Monday, October 29, 2012



"In fact, we can see a dramatic (mythic) process in all the creations of external nature. The provings and therapeutic indications of homeopathy show how even elementary substances, as they embody characteristic personality types and traits, reflect and participate in the human drama of personality and in synchronistic events…. we can intuit it in the ways in which the dynamics of human life are synchronized with the movements of the stars and the rhythms of the cosmos."

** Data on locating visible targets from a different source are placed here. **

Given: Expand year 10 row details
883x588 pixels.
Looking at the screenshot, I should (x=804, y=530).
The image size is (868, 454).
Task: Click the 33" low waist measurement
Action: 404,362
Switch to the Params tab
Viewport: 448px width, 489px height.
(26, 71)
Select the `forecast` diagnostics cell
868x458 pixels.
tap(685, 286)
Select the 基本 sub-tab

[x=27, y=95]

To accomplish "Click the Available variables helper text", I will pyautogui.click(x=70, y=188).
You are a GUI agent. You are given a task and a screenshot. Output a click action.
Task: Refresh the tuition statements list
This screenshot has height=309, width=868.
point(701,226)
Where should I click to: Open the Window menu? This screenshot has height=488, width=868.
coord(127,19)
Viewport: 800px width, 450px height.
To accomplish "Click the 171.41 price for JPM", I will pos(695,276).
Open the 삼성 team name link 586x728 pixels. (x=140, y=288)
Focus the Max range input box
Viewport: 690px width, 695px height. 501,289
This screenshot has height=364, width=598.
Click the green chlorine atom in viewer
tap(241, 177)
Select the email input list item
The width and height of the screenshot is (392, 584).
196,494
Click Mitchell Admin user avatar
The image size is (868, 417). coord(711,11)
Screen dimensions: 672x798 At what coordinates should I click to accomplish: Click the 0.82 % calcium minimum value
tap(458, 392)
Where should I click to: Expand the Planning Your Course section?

[quote Edward C. Whitmont, MD, The Alchemy of Healing]  
[artwork Istvan Nyari]

on edward christopher whitmont, jungian analyst homeopath:
he was a star and an inspiration, that's for sure! before he died i used to drive down to his home in connecticut to sit in on his group sessions where he would work with practicing homeopaths, i was a student observer, giving them ways to work with dreams and the psyche at a time when homeopathy was in danger of becoming overrun by behaviorists... he taught how to see beyond the literal symptoms, and more important, beyond the clinician's own bias of perception and judgements about the client....these adjustments are only possible with an understanding of the life drama's purpose-fullness and its cosmic, elegiacally-birthed sense of hope and story. permitting a view of human suffering without scolding or smothering it, framing it instead as sacred communicator, the teacher that is always there but so easy to misconstrue, whitmont left the river better than he found it.